Encore du sable, beaucoup de sable. Un vent de folie se lève alors. Ils avaient donc raison à la météo ! J'en perds l'équilibre. Il m'ouvre la bouche en grand quand je respire. J'ai l'impression de faire du parachutisme. Les éléments se déchainent : pluie + grêle + vent violent pendant 2 heures. Epuisant. Je suis aux côtés d'Elisabeth et nous avons oublié tout perspective de courir depuis bien longtemps. On a déjà du mal à tenir debout, alors courir...hors de question. Le côté positif, c'est que dès qu'on est abritées par un rocher au détour d'un virage, on a l'impression de courir comme des flèches.

Dans un passage à la fois très sablonneux et très vallonné, ELisabeth force pour me distancer mais elle tombe. Elle ne s'est pas blessé et se relève tout de suite mais craque et ne retrouvera pas le rythme.

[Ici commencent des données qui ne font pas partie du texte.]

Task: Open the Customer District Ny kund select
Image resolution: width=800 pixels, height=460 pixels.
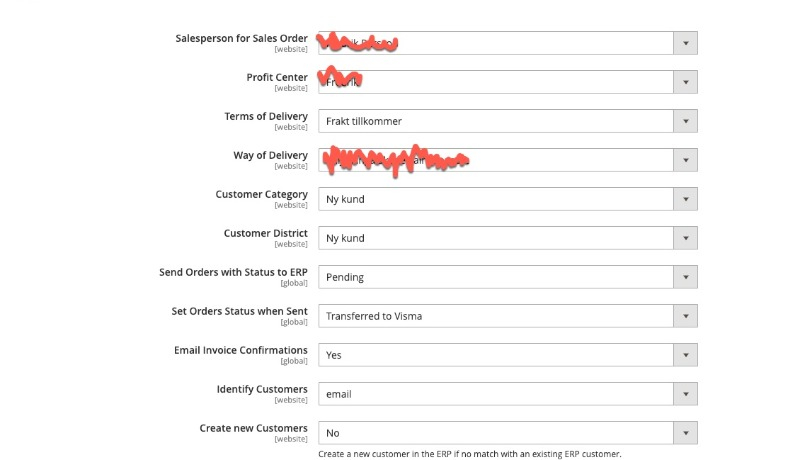Action: tap(508, 238)
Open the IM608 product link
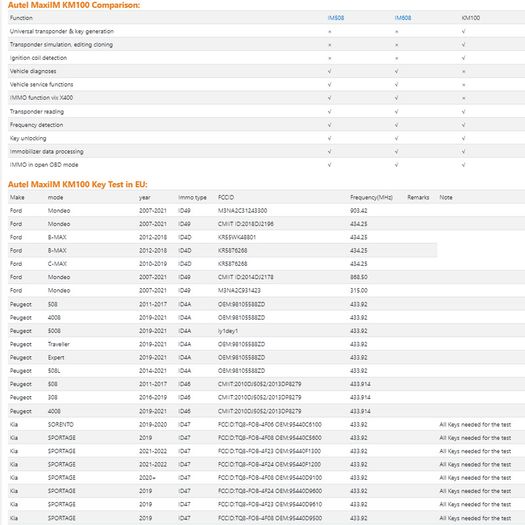This screenshot has width=525, height=525. click(x=402, y=18)
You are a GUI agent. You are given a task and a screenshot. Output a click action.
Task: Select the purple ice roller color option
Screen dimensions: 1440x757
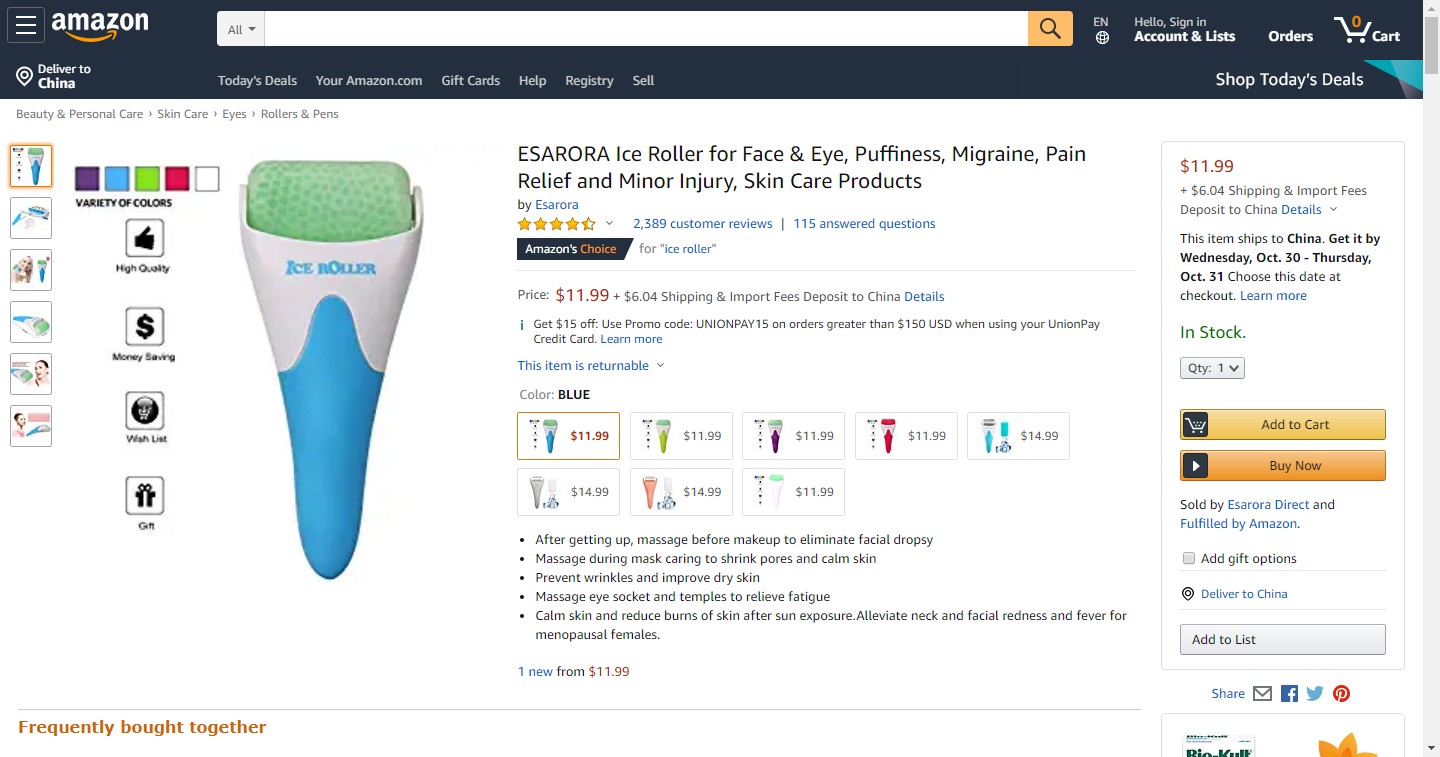point(793,436)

Enfin, le parcours s'éloigne du bord de mer. Et nous offre une belle grosse montée. Voilà, je suis sur le plateau du désert des Agriates. C'est magnifique. Il fait un temps abominable mais c'est extraordinaire. Comble du comble, même si loin de la mer, il y a du sable. C'est ma journée ! Mais je trouve bizarrement un second souffle. Je veux finir. Je suis morte de froid. Etre trempée jusqu'au os prend aujourd'hui tout son sens. La descente (youpi) arrive avec son lots de grosses pierres glissantes (c'est le lit d'un torrent).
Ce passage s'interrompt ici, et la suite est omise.